Best and efficient way to convert double value into a byte array in Java [closed]

Question

I'm working on a low latency system and need a solution to convert a double number to byte array but with precision for decimal numbers. I need to consider there should be less object creation within the solution. Also, I'm getting value as double.

My current implementation is somewhat like

int offset = 0;
double d = 1211.11;
long integerPart = (long) d;
byte[] b = new byte[16];

offset += addToByteArray(integerPart, b, offset); 
//implementation to add each digit to byte array, returns new offset

int lengthDecimal = 16 - offset;
if(lengthDecimal > 0)
b[offset++] = '.';
long tmp = 1;

for(int i=0; i<lengthDecimal; i++){
 tmp = tmp * 10;
 int digit = (int)(((long) (d * tmp)) % 10);
 b[offset++] = (byte) ('0' + digit);
}

Then the byte array is manipulated to trim later zeros and '.' if required.

The problem is if I check the byte array, I don't find the exact digits. Since, I'm using double, the precision of decimal point is lost while working.

[Records]
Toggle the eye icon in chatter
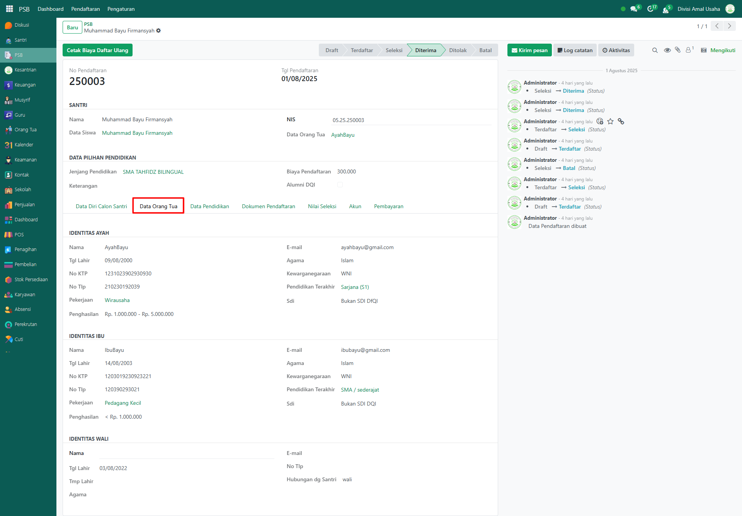The image size is (742, 516). 667,50
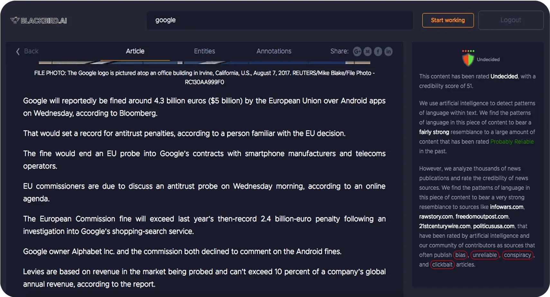550x297 pixels.
Task: Select the clickbait tag
Action: [x=442, y=265]
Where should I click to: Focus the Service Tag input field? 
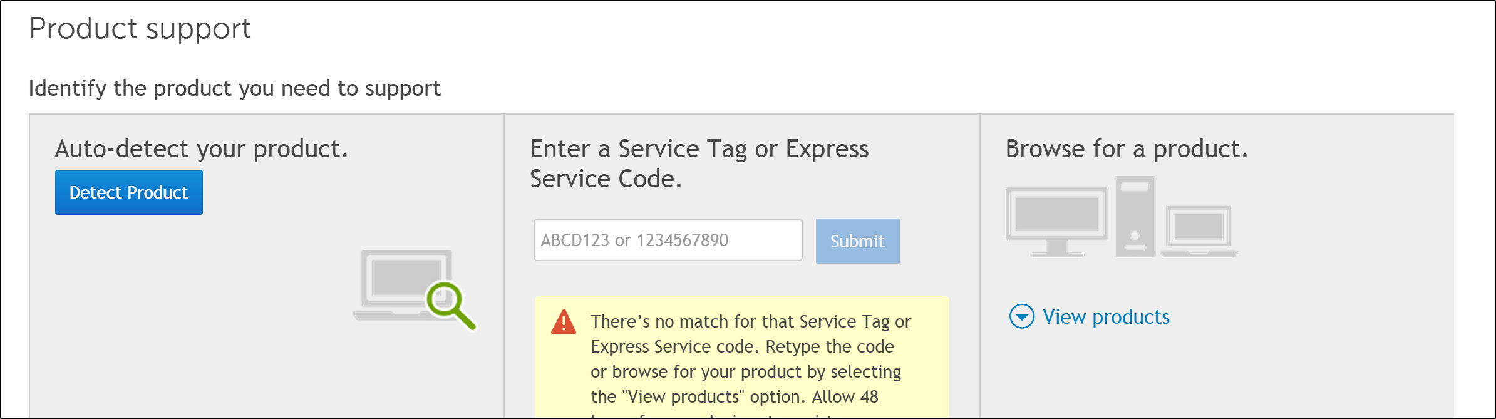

WHAT IS ASKED: Carry on the Java forum question about turning a double into a byte array, picking up right after its last sentence.

OUTPUT:
I've searched and found everywhere to use BigDecimal. The use of BigDecimal seems to work fine but I'm worried about the performance and number of objects created as this part of the code is hit frequently.

I've also tried to work with String like this

String doubleNumber = Double.toString(d);
long fractionalPart = 0;

offset += addToByteArray(integerPart, b, offset); 
if(doubleNumber.substring(doubleNumber.indexOf(".")).length() > 0) {
  fractionalPart = Long.valueOf(doubleNumber.substring(doubleNumber.indexOf(".") + 1));
  b[offset++] = '.';
  offset += addToByteArray(fractionalPart, b, offset);
}

Please suggest me the best approach for the purpose.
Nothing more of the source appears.